# Start of Extracted records
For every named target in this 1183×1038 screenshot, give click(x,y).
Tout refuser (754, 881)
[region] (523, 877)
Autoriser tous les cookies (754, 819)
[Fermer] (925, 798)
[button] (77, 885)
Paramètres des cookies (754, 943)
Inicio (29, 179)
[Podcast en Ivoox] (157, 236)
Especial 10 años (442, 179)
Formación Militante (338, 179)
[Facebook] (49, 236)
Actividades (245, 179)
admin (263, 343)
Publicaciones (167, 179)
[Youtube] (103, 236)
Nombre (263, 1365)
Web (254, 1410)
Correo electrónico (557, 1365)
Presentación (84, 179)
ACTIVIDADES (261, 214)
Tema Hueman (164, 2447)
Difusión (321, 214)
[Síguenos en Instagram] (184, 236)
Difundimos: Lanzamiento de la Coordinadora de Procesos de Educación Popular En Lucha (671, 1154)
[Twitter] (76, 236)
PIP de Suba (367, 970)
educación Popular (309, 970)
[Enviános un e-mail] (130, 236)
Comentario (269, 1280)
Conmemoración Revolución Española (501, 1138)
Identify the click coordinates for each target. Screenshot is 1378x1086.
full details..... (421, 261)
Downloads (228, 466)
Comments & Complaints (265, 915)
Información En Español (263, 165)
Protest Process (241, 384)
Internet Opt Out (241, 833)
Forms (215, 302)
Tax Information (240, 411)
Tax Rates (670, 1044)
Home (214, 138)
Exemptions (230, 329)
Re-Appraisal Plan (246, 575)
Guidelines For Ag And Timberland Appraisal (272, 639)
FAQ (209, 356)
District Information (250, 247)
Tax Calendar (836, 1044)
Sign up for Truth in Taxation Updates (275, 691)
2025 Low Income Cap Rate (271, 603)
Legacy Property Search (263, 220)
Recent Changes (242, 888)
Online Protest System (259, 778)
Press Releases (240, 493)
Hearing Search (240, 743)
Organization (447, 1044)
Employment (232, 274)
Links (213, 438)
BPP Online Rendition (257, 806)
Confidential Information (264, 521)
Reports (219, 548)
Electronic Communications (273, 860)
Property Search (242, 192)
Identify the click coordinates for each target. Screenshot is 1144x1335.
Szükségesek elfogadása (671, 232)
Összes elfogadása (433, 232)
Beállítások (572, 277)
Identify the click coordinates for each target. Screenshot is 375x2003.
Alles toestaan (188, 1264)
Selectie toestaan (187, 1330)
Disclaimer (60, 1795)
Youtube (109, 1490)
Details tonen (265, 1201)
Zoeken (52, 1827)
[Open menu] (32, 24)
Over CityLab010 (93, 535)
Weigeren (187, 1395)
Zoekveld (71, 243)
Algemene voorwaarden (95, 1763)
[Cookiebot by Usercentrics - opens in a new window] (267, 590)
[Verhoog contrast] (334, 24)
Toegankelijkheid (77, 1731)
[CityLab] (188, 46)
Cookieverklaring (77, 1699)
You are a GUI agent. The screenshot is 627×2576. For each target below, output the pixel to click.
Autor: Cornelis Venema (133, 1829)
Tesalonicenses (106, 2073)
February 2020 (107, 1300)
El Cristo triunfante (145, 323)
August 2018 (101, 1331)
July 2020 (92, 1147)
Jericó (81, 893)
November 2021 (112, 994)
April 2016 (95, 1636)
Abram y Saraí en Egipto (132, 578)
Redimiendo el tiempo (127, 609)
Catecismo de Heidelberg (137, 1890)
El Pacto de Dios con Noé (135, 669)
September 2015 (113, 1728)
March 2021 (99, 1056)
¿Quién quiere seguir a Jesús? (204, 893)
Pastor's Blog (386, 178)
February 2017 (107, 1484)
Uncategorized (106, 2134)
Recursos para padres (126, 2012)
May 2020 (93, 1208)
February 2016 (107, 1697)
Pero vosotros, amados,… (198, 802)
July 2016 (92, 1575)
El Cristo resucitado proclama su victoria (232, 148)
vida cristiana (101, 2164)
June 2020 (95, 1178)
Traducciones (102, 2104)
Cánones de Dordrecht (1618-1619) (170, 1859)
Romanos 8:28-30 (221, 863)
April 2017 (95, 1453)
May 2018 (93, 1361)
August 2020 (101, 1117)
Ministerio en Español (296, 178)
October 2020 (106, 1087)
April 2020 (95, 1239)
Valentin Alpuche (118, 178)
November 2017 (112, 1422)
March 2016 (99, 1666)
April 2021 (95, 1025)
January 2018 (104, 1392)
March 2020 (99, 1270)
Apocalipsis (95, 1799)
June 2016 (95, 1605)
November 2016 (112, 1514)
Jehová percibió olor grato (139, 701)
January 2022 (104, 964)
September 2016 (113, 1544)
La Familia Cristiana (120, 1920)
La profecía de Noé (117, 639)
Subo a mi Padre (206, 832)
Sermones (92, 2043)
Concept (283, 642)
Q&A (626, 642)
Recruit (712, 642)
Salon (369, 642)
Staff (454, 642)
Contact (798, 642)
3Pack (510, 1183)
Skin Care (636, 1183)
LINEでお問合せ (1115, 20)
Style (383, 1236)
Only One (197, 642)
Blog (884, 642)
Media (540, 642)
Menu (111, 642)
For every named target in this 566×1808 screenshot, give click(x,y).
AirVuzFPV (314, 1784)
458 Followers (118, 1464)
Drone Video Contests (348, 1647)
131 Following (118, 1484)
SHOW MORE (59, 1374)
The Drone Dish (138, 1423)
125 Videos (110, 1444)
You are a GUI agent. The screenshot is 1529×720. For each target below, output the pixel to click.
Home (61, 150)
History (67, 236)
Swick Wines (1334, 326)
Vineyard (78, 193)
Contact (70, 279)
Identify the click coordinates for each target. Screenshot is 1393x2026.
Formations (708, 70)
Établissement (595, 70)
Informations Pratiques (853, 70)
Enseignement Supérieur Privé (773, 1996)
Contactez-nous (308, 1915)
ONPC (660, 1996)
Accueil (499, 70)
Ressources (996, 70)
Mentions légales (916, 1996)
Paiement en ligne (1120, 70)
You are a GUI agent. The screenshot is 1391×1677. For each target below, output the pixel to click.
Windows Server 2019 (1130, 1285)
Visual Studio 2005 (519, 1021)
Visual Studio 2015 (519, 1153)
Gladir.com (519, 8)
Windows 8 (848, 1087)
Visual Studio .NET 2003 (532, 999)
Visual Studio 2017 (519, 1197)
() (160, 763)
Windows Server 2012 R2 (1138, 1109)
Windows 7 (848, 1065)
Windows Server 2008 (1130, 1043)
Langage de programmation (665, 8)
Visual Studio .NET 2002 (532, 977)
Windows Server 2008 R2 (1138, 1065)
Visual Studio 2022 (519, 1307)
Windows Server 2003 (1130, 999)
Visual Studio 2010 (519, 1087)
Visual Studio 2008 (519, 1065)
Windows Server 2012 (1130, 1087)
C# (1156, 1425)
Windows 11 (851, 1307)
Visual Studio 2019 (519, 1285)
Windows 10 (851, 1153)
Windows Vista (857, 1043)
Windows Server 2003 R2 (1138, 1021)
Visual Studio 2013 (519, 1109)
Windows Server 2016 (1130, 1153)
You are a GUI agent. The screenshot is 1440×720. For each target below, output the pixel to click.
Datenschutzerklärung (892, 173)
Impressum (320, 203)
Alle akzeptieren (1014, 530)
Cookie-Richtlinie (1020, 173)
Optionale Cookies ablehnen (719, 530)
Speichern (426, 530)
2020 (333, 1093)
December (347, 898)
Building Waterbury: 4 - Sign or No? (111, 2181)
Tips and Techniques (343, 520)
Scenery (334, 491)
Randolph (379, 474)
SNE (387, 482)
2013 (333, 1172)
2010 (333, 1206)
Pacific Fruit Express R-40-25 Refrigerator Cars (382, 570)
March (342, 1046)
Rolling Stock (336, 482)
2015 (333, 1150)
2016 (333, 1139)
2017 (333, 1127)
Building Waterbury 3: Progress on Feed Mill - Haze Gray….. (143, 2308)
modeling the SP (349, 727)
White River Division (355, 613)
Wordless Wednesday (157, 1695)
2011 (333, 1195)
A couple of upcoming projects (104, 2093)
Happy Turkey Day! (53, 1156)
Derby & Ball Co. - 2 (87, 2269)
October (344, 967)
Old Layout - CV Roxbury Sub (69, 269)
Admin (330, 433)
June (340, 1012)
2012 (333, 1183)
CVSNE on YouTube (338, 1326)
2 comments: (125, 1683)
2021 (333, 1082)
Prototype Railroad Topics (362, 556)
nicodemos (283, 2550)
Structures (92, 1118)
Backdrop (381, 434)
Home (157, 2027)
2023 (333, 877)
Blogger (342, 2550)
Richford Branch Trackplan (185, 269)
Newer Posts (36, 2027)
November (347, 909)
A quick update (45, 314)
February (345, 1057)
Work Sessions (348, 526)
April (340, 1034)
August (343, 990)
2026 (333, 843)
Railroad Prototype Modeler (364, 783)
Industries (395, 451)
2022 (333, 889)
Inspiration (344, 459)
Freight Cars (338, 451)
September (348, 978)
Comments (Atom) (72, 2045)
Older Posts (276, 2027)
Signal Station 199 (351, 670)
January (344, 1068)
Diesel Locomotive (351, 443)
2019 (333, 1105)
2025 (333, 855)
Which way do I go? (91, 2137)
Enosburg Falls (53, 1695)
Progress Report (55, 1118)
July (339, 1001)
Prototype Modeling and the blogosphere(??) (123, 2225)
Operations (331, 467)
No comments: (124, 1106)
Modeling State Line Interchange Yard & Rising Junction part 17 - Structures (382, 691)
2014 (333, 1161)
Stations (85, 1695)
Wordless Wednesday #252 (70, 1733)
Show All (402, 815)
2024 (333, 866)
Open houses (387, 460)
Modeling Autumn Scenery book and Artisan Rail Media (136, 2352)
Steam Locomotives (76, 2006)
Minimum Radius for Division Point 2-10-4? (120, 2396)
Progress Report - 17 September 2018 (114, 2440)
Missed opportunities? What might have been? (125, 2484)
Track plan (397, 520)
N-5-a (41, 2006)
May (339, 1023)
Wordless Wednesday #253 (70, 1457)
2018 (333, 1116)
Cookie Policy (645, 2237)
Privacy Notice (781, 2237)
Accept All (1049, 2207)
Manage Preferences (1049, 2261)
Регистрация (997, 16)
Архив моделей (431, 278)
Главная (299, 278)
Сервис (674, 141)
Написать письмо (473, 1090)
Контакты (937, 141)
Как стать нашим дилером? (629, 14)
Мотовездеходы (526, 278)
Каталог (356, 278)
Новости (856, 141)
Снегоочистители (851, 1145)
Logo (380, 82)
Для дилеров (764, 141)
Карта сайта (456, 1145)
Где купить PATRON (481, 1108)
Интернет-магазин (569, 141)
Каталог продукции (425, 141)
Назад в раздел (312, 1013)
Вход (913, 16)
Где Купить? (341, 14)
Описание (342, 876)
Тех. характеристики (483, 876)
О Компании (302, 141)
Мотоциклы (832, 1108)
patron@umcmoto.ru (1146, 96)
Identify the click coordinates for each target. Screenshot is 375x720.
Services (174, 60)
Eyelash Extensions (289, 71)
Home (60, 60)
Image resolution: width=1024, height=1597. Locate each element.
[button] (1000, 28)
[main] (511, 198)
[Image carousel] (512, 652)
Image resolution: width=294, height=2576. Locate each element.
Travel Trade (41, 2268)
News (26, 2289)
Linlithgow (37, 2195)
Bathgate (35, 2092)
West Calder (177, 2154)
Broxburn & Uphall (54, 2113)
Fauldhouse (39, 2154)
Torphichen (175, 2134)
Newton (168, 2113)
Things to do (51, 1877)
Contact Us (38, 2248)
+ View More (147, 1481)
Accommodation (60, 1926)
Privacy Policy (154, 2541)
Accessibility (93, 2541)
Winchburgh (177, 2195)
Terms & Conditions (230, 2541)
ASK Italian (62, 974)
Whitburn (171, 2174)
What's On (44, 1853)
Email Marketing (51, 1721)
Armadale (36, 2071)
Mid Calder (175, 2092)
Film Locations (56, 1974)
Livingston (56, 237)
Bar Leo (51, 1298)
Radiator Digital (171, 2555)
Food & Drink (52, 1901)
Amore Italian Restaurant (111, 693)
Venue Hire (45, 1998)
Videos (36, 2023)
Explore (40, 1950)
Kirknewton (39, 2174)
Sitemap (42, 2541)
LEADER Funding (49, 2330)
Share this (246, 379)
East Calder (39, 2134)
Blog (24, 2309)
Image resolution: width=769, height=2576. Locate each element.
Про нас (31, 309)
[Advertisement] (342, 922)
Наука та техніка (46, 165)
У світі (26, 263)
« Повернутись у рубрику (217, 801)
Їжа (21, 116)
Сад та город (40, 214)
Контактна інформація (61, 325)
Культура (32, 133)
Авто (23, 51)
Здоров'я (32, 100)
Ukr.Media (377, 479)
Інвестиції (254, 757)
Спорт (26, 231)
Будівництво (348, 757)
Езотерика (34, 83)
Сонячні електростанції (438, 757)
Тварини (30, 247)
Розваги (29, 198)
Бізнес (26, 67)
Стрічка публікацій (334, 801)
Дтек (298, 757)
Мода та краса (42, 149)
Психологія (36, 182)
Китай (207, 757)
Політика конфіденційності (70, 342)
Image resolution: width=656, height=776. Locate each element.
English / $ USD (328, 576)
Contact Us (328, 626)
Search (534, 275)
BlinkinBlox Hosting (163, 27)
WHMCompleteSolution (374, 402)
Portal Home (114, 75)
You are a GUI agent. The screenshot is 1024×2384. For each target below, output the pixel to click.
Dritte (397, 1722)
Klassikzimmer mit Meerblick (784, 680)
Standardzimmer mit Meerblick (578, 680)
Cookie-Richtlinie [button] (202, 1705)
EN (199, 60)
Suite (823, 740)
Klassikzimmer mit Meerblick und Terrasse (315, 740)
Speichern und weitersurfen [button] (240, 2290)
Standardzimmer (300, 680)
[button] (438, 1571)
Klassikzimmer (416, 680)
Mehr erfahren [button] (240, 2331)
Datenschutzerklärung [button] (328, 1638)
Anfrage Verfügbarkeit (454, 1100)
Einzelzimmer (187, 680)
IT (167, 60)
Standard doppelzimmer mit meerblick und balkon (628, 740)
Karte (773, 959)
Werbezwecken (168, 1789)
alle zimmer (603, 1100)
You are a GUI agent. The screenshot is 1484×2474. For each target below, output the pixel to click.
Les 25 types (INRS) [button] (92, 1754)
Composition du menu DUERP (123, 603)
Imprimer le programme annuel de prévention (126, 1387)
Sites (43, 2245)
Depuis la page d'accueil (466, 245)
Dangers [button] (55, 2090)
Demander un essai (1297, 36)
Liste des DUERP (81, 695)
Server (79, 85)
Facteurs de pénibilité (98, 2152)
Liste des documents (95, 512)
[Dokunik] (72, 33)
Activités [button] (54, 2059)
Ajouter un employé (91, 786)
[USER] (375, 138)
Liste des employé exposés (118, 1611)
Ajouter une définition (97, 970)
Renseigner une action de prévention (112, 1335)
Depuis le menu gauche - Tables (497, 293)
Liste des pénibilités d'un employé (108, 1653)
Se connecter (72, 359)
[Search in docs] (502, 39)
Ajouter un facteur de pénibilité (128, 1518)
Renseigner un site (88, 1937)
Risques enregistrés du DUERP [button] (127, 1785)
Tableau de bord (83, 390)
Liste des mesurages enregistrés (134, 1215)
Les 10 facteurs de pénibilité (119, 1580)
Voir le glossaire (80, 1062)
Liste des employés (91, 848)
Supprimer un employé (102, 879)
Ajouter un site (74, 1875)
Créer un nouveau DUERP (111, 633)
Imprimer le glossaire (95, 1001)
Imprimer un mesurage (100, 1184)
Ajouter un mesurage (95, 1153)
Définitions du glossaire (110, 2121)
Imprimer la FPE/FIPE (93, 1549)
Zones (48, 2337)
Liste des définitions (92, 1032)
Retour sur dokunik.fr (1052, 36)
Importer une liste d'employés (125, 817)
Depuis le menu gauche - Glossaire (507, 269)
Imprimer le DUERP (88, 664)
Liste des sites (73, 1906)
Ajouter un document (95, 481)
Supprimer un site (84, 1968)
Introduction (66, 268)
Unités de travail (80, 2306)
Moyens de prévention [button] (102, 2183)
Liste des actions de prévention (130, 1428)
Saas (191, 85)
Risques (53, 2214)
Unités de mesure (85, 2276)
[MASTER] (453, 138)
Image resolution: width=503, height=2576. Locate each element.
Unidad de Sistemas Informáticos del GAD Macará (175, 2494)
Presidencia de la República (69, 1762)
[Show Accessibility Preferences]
# End of Extracted records
▸ What needs to be done: Copy everything from the line containing "Liste des définitions (92, 1032)" down to the end of the records, swapping "Risques" for "Dangers" and leaving everything else unchanged.

▸ Task answer:
Liste des définitions (92, 1032)
Retour sur dokunik.fr (1052, 36)
Importer une liste d'employés (125, 817)
Depuis le menu gauche - Glossaire (507, 269)
Imprimer le DUERP (88, 664)
Liste des sites (73, 1906)
Ajouter un document (95, 481)
Supprimer un site (84, 1968)
Introduction (66, 268)
Unités de travail (80, 2306)
Moyens de prévention [button] (102, 2183)
Liste des actions de prévention (130, 1428)
Saas (191, 85)
Dangers (53, 2214)
Unités de mesure (85, 2276)
[MASTER] (453, 138)
Image resolution: width=503, height=2576. Locate each element.
Unidad de Sistemas Informáticos del GAD Macará (175, 2494)
Presidencia de la República (69, 1762)
[Show Accessibility Preferences]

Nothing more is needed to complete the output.